People v. Travis, 10 Ill. App. 3d 714 (1973)

March 14, 1973 · Illinois Appellate Court · No. 53870
10 Ill. App. 3d 714

The People of the State of Illinois, Plaintiff-Appellee, v. Eddie Travis (Impleaded), Defendant-Appellant.

(No. 53870;

First District (4th Division)

March 14, 1973.

*715Gerald W. Getty, Public Defender, of Chicago, (John T. Moran, Jr., and James J. Doherty, Assistant Public Defenders, of counsel,) for appellant.

Edward V. Hanrahan, State’s Attorney, of Chicago, (Elmer C. Kissane, Robert Samko, and Cary Lind, Assistant State’s Attorneys, of counsel,) for the People.


delivered the opinion of the court:

Defendant, Eddie Travis, was charged with the crime of armed robbery. After a jury trial, he was convicted and sentenced to serve not less than three nor more than ten years in the Illinois State Penitentiary. Defendant raises the following issues for review:

*7161. Whether defendant was denied effective assistance of counsel; and

2. Whether there was probable cause to initially arrest defendant.

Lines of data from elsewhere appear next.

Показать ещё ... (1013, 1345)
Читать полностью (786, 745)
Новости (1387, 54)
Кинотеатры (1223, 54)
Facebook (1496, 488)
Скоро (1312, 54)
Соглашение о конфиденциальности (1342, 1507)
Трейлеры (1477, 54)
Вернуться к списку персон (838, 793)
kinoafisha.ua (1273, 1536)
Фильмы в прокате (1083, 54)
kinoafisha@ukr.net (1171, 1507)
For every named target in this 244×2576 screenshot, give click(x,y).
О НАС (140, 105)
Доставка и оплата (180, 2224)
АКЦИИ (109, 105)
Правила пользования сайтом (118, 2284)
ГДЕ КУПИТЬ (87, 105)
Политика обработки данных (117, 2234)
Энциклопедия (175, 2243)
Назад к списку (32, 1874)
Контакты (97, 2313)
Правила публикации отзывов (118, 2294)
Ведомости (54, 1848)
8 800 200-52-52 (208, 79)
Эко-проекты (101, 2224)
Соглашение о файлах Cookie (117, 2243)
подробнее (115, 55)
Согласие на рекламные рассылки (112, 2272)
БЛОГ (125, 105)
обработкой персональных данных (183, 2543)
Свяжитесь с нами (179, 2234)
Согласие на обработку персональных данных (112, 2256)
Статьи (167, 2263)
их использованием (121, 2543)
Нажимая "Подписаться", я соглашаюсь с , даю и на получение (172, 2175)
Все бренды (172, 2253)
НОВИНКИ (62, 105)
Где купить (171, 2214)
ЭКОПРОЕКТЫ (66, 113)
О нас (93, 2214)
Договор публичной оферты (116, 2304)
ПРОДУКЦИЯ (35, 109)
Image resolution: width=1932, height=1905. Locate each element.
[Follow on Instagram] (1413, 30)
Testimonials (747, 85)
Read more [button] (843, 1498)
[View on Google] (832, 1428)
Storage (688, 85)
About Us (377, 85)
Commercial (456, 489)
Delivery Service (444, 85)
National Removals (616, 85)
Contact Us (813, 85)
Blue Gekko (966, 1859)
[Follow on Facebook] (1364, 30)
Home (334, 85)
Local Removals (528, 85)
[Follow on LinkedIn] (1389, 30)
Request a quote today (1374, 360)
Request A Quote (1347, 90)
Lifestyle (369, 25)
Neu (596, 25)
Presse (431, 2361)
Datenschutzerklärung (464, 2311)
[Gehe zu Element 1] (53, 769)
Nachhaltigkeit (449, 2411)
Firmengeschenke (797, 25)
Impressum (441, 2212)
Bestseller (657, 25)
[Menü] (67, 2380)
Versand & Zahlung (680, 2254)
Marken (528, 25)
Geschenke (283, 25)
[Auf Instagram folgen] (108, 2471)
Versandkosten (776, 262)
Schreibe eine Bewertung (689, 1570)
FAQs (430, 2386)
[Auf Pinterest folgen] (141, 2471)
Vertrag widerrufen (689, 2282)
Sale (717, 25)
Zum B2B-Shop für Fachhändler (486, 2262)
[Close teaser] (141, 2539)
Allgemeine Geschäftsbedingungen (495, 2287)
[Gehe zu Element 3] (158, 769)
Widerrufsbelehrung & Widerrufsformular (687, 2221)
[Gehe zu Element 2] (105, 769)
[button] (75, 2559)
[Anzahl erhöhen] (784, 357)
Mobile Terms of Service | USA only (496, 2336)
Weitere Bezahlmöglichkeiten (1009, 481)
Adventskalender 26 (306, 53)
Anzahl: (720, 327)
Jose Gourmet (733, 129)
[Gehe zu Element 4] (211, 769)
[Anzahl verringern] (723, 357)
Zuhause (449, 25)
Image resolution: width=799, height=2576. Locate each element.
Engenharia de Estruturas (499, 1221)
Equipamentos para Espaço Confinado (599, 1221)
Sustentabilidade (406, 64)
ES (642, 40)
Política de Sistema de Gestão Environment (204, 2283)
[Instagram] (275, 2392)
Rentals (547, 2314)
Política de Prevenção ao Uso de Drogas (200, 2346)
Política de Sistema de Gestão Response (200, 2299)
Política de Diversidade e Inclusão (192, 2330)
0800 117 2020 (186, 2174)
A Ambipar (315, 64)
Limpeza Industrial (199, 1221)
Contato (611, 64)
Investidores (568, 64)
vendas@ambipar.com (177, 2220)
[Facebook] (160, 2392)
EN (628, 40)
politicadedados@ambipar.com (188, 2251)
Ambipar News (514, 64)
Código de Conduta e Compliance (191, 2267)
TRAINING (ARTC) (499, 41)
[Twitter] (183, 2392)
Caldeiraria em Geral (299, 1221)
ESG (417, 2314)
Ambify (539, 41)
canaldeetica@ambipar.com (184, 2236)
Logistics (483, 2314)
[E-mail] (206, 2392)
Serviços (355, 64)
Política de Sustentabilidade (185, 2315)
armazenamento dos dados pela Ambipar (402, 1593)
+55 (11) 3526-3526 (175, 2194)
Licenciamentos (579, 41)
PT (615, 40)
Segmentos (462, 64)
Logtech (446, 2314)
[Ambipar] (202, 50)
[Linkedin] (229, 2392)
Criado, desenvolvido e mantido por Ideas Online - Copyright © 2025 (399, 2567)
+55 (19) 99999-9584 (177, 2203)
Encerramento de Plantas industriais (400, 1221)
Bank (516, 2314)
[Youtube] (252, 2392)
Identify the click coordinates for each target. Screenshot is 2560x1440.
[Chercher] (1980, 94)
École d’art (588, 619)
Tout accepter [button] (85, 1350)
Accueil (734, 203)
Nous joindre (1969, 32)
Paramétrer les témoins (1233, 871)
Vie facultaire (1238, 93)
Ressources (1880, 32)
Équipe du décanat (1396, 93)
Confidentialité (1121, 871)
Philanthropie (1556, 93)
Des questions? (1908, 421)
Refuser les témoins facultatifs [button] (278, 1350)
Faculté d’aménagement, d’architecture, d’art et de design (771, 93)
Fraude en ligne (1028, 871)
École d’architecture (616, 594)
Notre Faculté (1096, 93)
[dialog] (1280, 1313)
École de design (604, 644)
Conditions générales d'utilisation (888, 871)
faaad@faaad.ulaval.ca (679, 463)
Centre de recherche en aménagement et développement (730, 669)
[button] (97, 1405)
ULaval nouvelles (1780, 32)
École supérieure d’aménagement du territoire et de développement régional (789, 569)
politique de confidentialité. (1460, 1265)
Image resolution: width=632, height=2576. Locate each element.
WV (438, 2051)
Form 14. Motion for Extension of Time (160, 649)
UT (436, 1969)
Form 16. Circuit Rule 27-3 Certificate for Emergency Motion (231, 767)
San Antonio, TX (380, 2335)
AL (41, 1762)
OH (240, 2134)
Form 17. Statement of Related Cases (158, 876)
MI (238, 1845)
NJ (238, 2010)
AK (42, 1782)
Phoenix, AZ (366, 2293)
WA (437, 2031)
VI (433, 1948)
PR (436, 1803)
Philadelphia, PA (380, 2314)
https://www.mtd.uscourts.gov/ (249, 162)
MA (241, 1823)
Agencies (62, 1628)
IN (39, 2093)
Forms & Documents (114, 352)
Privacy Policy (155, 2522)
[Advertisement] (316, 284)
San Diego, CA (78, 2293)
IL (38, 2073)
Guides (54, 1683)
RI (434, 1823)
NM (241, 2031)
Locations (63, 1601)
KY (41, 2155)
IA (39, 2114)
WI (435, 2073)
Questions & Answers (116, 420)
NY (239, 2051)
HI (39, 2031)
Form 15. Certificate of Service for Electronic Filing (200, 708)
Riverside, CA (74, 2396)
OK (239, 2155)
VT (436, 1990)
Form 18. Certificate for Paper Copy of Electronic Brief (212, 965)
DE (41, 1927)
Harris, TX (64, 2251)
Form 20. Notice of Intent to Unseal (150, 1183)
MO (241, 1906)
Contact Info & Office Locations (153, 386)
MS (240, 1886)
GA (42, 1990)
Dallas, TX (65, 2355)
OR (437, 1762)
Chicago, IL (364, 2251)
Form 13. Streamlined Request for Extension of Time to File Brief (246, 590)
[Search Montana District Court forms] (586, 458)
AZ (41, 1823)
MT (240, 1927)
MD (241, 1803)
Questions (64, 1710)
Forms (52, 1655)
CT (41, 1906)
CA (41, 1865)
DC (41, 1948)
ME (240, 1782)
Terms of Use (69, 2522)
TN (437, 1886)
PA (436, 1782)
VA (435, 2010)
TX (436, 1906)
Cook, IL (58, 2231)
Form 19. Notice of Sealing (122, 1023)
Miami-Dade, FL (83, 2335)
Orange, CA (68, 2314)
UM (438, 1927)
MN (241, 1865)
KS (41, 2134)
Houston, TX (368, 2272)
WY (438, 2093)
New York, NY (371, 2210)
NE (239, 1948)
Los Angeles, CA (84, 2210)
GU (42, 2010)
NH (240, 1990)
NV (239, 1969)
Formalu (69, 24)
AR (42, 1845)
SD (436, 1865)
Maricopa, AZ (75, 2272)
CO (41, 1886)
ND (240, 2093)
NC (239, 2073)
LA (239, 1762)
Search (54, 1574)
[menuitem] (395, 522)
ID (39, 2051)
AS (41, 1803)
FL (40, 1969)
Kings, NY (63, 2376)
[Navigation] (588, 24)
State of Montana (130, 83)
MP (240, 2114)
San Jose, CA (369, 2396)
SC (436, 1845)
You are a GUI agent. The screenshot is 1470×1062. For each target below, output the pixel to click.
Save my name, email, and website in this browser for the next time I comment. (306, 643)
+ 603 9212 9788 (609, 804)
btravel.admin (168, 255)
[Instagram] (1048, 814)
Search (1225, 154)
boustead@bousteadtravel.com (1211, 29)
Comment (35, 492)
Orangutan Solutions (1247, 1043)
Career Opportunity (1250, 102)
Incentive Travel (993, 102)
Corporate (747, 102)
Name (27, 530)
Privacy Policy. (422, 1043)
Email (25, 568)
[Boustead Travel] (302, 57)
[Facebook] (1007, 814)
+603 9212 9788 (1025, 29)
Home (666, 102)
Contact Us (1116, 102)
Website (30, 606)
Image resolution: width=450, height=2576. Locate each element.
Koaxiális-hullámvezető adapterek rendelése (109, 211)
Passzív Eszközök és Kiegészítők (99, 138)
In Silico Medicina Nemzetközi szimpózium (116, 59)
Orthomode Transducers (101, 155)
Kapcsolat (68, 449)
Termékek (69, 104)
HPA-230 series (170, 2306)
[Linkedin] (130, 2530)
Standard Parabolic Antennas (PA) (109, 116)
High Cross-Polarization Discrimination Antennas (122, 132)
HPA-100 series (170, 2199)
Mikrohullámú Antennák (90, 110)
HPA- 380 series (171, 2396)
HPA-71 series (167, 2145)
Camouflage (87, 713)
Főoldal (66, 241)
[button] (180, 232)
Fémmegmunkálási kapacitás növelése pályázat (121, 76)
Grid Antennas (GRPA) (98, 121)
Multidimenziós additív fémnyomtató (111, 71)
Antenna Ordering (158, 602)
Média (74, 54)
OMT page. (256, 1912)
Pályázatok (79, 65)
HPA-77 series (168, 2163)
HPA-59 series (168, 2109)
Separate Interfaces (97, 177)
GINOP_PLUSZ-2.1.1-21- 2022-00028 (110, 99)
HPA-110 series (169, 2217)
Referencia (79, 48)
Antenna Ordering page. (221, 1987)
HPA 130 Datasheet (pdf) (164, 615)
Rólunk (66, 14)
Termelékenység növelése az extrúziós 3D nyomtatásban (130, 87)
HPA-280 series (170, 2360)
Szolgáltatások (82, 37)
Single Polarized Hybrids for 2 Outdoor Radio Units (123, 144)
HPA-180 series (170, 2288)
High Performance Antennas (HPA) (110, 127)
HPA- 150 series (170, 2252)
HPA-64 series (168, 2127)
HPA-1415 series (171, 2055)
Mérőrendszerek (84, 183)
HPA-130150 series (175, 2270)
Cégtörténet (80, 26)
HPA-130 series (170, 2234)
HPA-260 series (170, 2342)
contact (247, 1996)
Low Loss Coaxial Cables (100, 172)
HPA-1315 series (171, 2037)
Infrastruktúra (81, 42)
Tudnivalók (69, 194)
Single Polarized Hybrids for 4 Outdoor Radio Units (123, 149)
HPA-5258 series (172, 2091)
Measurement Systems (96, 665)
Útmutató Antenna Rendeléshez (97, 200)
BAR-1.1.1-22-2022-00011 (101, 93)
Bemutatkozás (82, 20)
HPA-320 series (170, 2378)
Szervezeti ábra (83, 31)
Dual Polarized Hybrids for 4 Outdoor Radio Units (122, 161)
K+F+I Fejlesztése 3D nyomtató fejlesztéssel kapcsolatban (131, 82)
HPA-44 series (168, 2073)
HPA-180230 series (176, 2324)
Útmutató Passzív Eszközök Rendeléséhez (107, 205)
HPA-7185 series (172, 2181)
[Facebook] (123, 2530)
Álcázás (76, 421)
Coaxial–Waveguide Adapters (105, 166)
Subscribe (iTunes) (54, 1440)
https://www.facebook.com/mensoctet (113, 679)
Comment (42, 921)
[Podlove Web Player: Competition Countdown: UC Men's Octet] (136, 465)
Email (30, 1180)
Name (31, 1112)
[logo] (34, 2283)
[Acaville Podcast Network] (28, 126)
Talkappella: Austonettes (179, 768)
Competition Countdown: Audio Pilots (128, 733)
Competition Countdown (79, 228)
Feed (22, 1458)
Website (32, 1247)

On April 6, 1968, at approximately -10:15 in the evening, defendant and four other men entered the tavern located at 8240 S. Archer Avenue in Willow Springs, Illinois. Two of the men entered the tavern’s bathroom while the others ordered beer, whiskey and hard boiled eggs. When the men exited from the bathroom, one was holding a sawed-off shotgun in his hands and they announced a holdup.' Defendant, armed with a knife, ran around tavern demanding wallets and the money of the patrons. During the holdup, a sixth man, who had previously remained outside, joined the robbers in the tavern. Just before the men left the tavern, defendant stabbed one of the patrons on the finger.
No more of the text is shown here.